Cardiac surgery — Cardiac surgery can affect a kidney (or pancreas) transplant recipient in the following ways:

Perfusion of the allograft may be compromised with cardiopulmonary bypass. The kidney (or pancreas) may sustain an ischemic insult, which may range from a minimal, reversible rise in the serum creatinine concentration to complete shutdown of the organ. Although the latter is unusual, patients with impaired kidney function are more likely to sustain damage to the kidney than those with normal kidney function.

In the unstable cardiac surgical patient who requires an intra-aortic balloon pump, placement of the pump on the side of the kidney allograft will result in arterial thrombosis. Although it seems to be so obvious a point as not to require comment, this complication can occur and has occurred; thus, avoiding the groin on the side of the kidney is critically important.

Abdominal aortic aneurysm — Surgical repair of an abdominal aortic aneurysm (AAA) routinely requires cross-clamping of the abdominal aorta; this allows the vascular prosthesis to be anastomosed to the proximal and distal aorta (or iliac or femoral arteries). To avoid interruption of the arterial blood supply to the transplanted kidney, temporary bypass may be required, usually from the ipsilateral axillary artery to the femoral artery. This will allow precise, unhurried repair of the aneurysm and eliminate the risk of allograft thrombosis. However, some vascular surgeons believe that there is enough collateral flow to allow AAA repair without a temporary shunt. In addition, a temporary shunt may become completely unnecessary with the advent of endovascular AAA repair [10]. (See "Management of asymptomatic abdominal aortic aneurysm" and "Overview of abdominal aortic aneurysm".)

SOCIETY GUIDELINE LINKS — Links to society and government-sponsored guidelines from selected countries and regions around the world are provided separately. (See "Society guideline links: Kidney transplantation".)

SUMMARY AND RECOMMENDATIONS

Overview – An increasing number of recipients require medical care not specifically related to their transplanted organ. Some require elective or emergency surgery. Many of the principles of peri- and intraoperative management are the same in transplant and nontransplant patients. However, there are a few important differences. (See 'Introduction' above.)

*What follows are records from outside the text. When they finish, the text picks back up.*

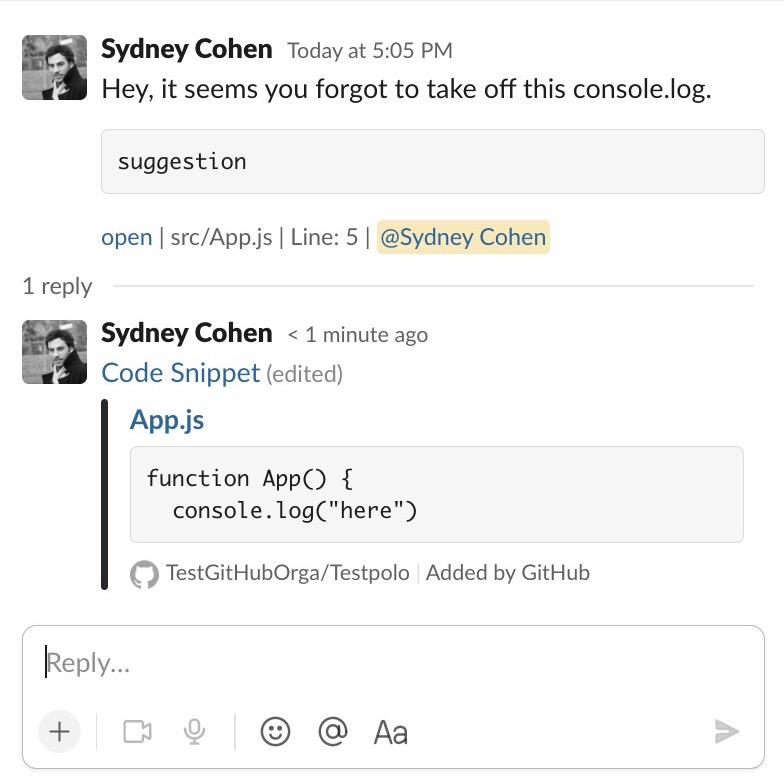Image resolution: width=784 pixels, height=777 pixels.
Task: Click the @Sydney Cohen mention
Action: [x=463, y=237]
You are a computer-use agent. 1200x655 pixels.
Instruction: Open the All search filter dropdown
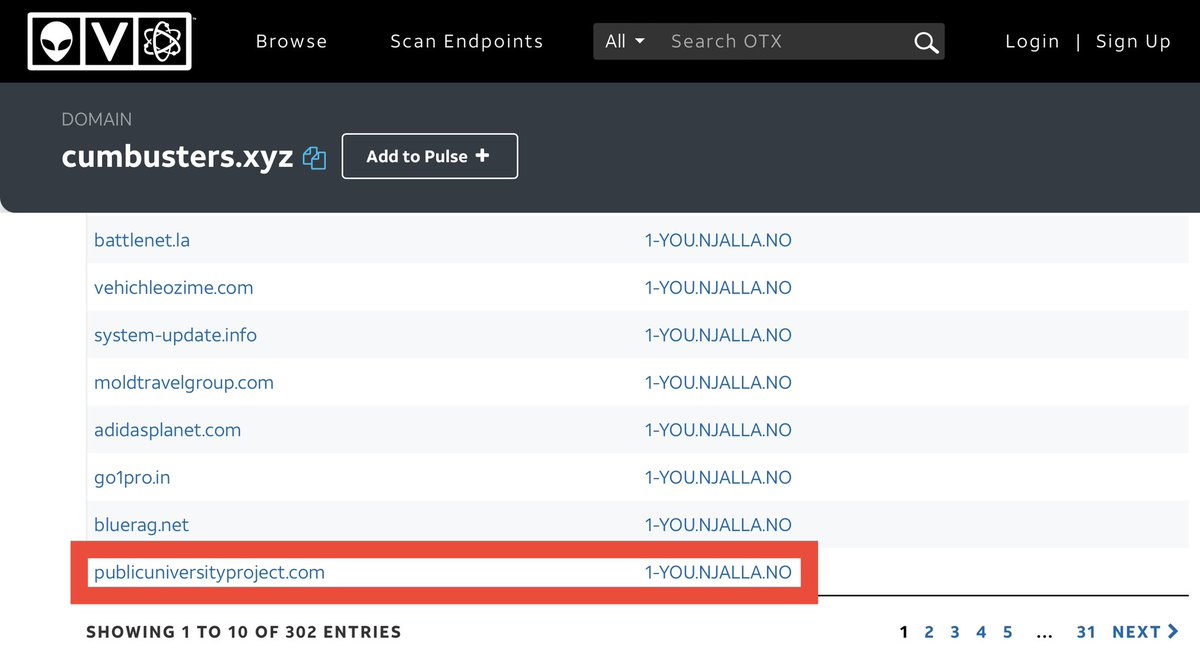tap(625, 42)
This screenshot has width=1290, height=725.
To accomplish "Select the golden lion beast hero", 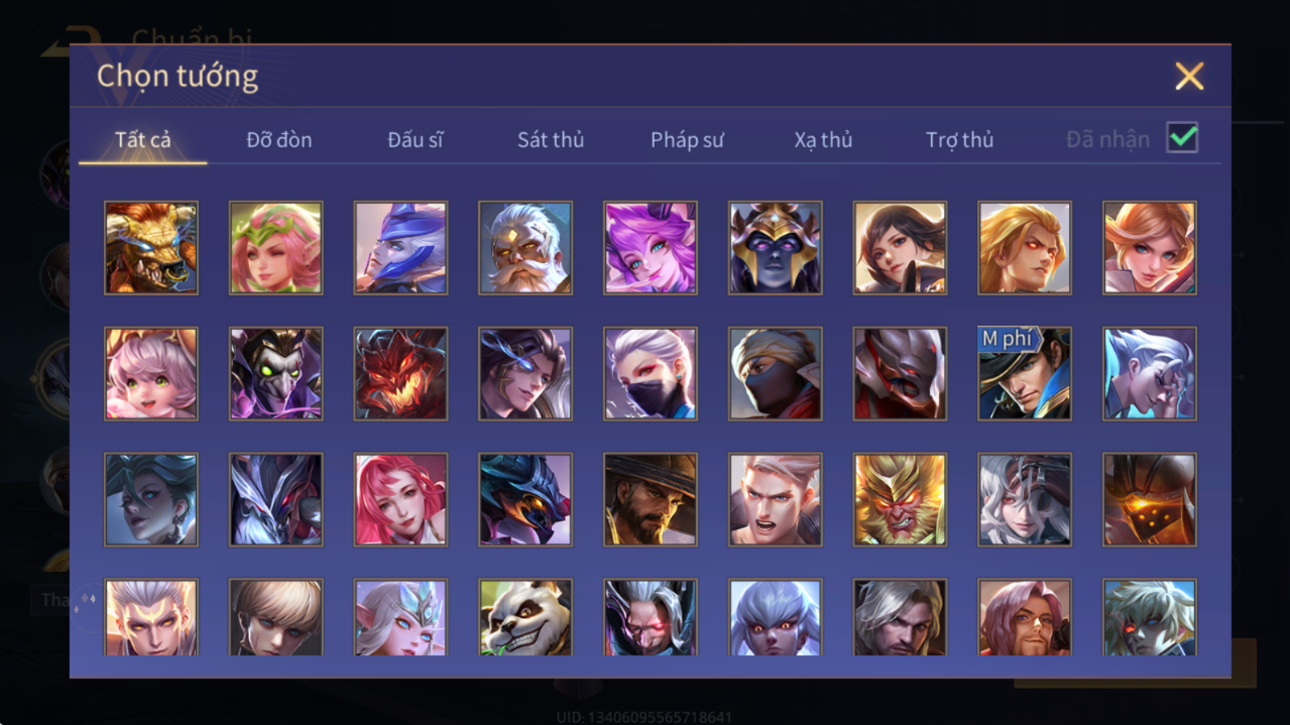I will [151, 248].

General considerations – General nontransplant surgical considerations in the kidney transplant recipient include issues relating to glucocorticoids, antibiotic prophylaxis, and tissue integrity and wound healing. The transplant center should be consulted prior to any planned surgical intervention in kidney transplant recipients. (See 'General considerations' above.)

Specific surgical problems – Specific surgical problems include gastrointestinal surgical emergencies, cardiac surgery, and abdominal aortic aneurysm (AAA) surgery. (See 'Specific surgical problems' above.)